Il ressort de ce tableau que l'industrie, l'agriculture, les services aux particuliers et la construction seront les principaux secteurs gagnants en pourcentage de gain . En gain brut, les principaux gagnants sont l'industrie, les services aux entreprises, le commerce et la construction . Les données relatives à la répartition, pour chacun des secteurs, entre les gagnants, les perdants et ceux pour lesquels la situation ne changera pas ne sont pas encore disponibles.

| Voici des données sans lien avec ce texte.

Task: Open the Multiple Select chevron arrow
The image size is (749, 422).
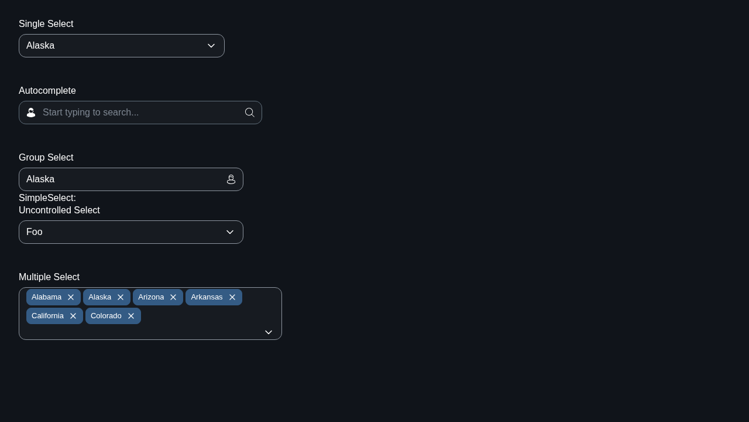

Au sein de l'industrie, la décomposition par branche (agricole et alimentaire, biens de consommation, automobile, biens d'équipements, biens intermédiaires) doit également encore être précisée, notamment au regard de leur vulnérabilité plus ou moins grande à la concurrence internationale.

Les gains enregistrés par l'industrie sont accentués par le fait que ce secteur bénéficie, outre l'allègement global dû à la suppression de la part « équipements et biens mobiliers » de la taxe professionnelle, d'un nouvel abattement de 15 % sur ses bases foncières, qui aura pour effet de minorer les cotisations dues au titre de la « cotisation locale d'activité » mais aussi de la taxe foncière sur les propriétés bâties.

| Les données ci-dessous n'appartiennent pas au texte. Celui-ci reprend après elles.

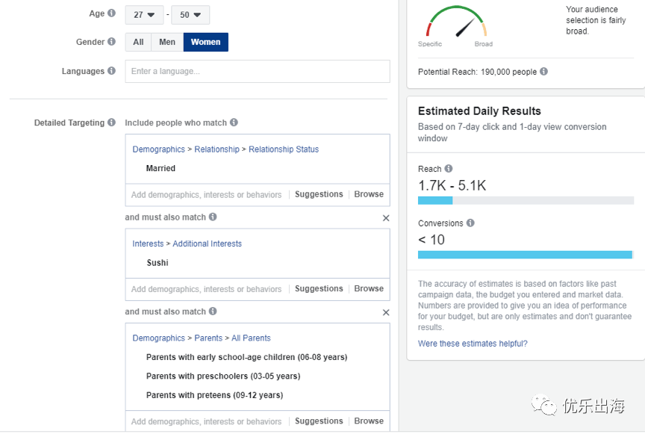Viewport: 645px width, 434px height.
Task: Click the info icon beside Gender label
Action: tap(111, 42)
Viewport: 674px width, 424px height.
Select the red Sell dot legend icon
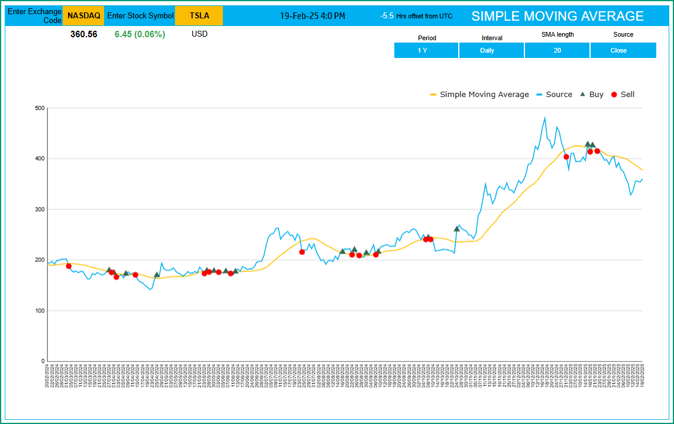[x=615, y=94]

Les données par secteur sur la répartition des gains et pertes enregistrés du fait de la « cotisation locale d'activité », la « cotisation complémentaire », la taxe foncière sur les propriétés bâties et l'imposition forfaitaire sur les entreprises de réseau ne sont pas encore disponibles, ce que déplore votre rapporteur général.

Toutefois, en croisant différentes sources, il est possible de parvenir à affiner l'analyse des effets des différents aspects du dispositif (suppression de la part « EBM », création de l'impôt sur la valeur ajoutée, abattement sur les bases de taxe foncière, impositions sectorielles) sur les secteurs d'activité :

Comparaison par secteurs d'activité des gains procurés par la suppression de l'assiette « Equipements et biens mobiliers » et par la réforme dans sa globalité

Source : Commission des finances, à partir des données du Conseil des prélèvements obligatoires (montant des gains liés à la suppression de la part « EBM ») et des évaluations préalables des articles du projet de loi de finances (gains globaux de la réforme)

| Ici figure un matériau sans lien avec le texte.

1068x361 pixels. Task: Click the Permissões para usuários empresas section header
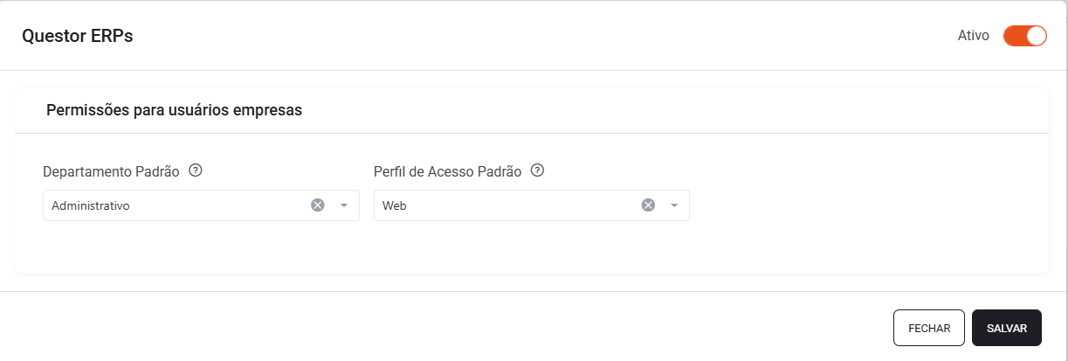174,110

On peut tirer du tableau ci-dessus les enseignements suivants :

- un seul secteur est perdant net à la réforme : le secteur financier . Pour lui, le montant des charges liées aux mesures complémentaires (et en particulier à l'imposition sur la valeur ajoutée) est supérieur aux gains procurés par la suppression de l'assiette sur les « EBM ». Au total, 109 % de ses gains sont « repris » par les mesures complémentaires ;

- le secteur de l' industrie est le principal bénéficiaire de la suppression de l'assiette « EBM » (29 % du total des gains de l'ensemble des secteurs d'activité). Mais il profite encore plus de l'effet des mesures complémentaires puisque, in fine , ses gains représentent 38,7 % du total. Cette progression de la part dans le total des gains tend à montrer l'importance de l'allègement d'impôt procuré par la mesure d'abattement de 15 % sur les bases foncières, qui a une incidence sur l'impôt dû au titre de l'ancienne part foncière de la taxe professionnelle mais aussi de la taxe foncière sur les propriétés bâties. Au total, moins de 30 % des gains dus à la suppression de l'assiette « EBM » sont repris par les mesures complémentaires (898 millions d'euros, rapportés à un « gain EBM » de 3.187 millions d'euros) ;

- les taxes sectorielles sur les entreprises de réseau conduisent à « reprendre » une partie importante, voire presque l'intégralité, des gains procurés par la suppression de l'assiette « EBM » aux secteurs d'activité dans lesquels ces entreprises exercent. Ainsi, le taux de « reprise » est 96,4 % dans le secteur de l'énergie.